Are evangelical votes up for grabs?
Faith in Public Life is holding a panel this morning to discuss the roles of evangelical and Catholic voters this fall and the energy around a common good agenda.
The panelists are Steve Waldman from Beliefnet, Ron Stief from Faith in Public Life, Alexia Kelley from Catholics In Alliance for the Common Good, Zack Exley from the blog revolutioninjesusland.com and moderator Amy Sullivan from Time.
Here are a few snippets that give you an idea of what they're saying.
Steif: People of faith are embracing a broader agenda. We're seeking common ground, and we're seeking new dialogue. The religious right no longer controls the values debate in this country.

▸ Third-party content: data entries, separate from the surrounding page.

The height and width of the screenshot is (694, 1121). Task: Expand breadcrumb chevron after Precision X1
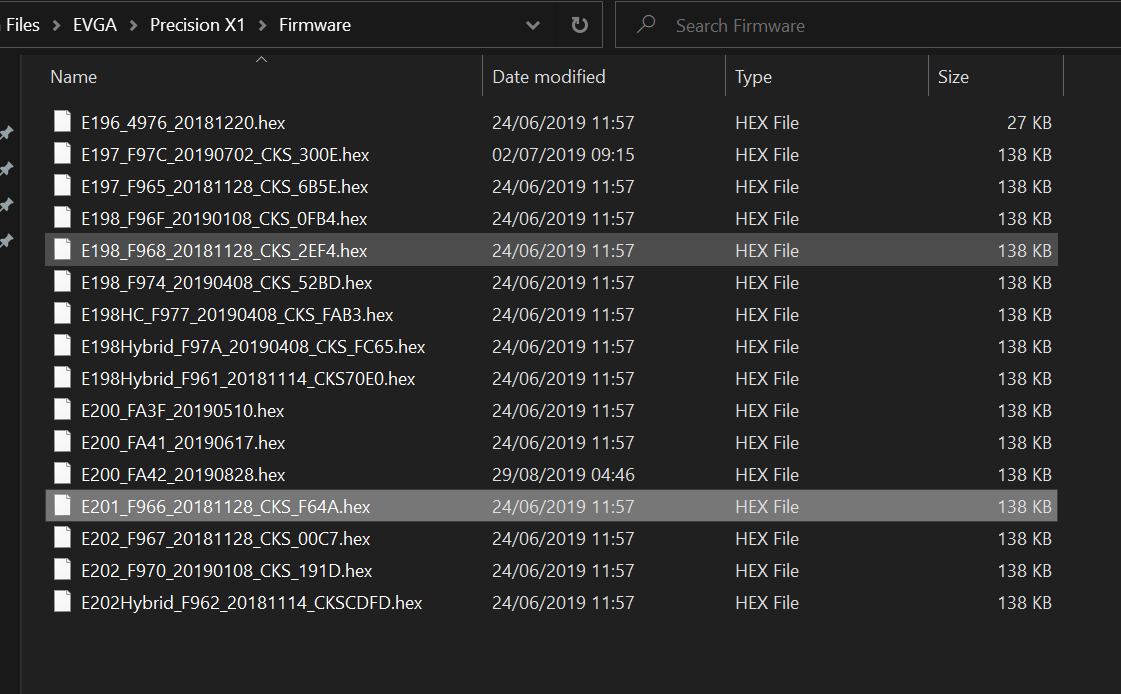pyautogui.click(x=262, y=25)
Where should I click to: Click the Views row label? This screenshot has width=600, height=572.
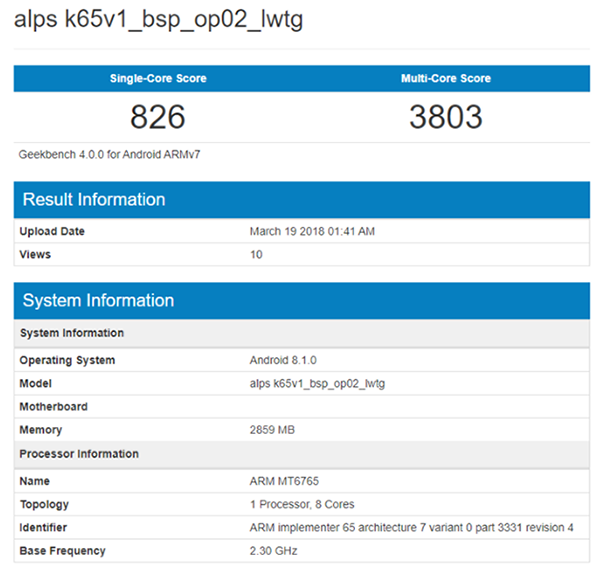tap(35, 255)
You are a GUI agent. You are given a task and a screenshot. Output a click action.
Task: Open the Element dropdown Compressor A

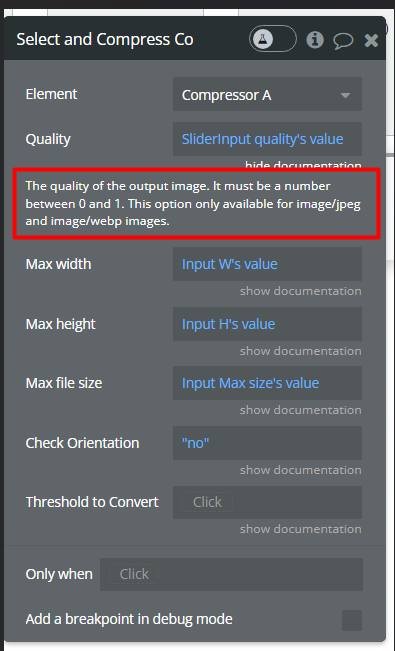coord(267,94)
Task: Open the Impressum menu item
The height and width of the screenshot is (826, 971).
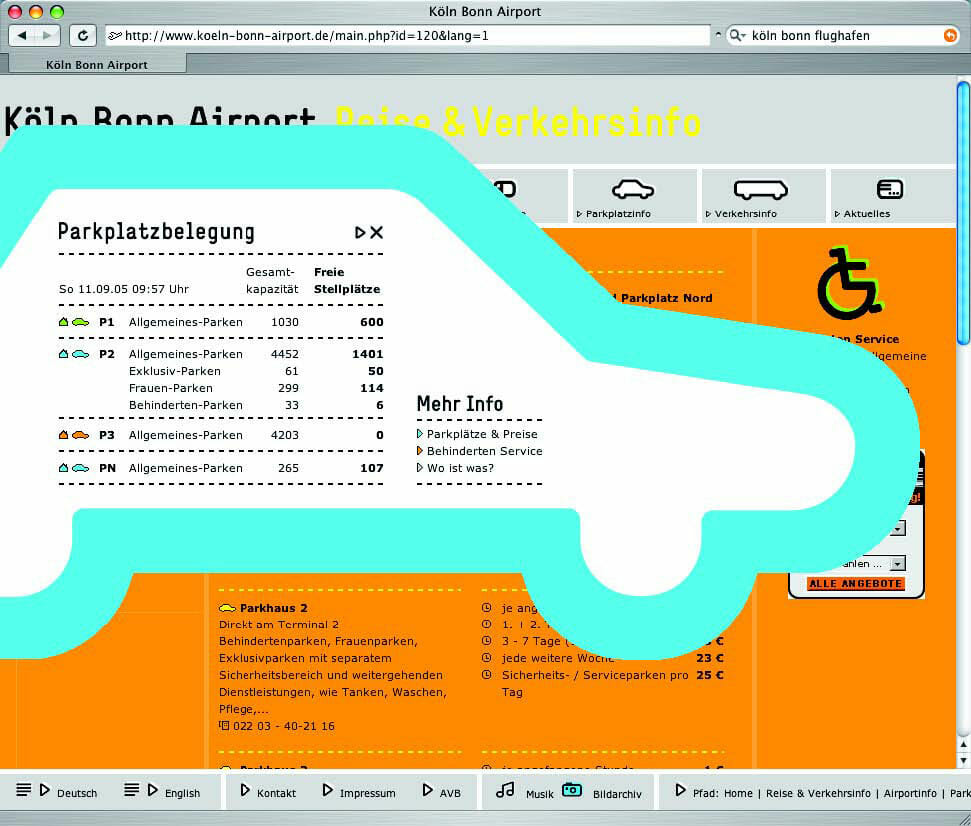Action: pos(359,791)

Waldman: In 2004, I think there was one faith caucus meeting. It was a sad little affair. The key line from the last convention speech was John Kerry's speech. He welcomed people of faith. It sounded like it was some other group that he was welcoming. In this case, they're saying ‘we are people of faith.' It's a big open question, which way this goes. There's a de-alignment of evangelicals, but they have not yet gone over and signed with the Democrats. They're right in the middle.
Exley: A few years ago, I stumbled in from the secular left into this white, evangelical, most of these suburban, working class culture. I sort of married into this. I became an accidental anthropologist in this culture. I was just shocked the first time I went into these megachurches. The young people are becoming pacifists. I know there are a lot of people who voted for Bush in 2004 and will vote for Obama.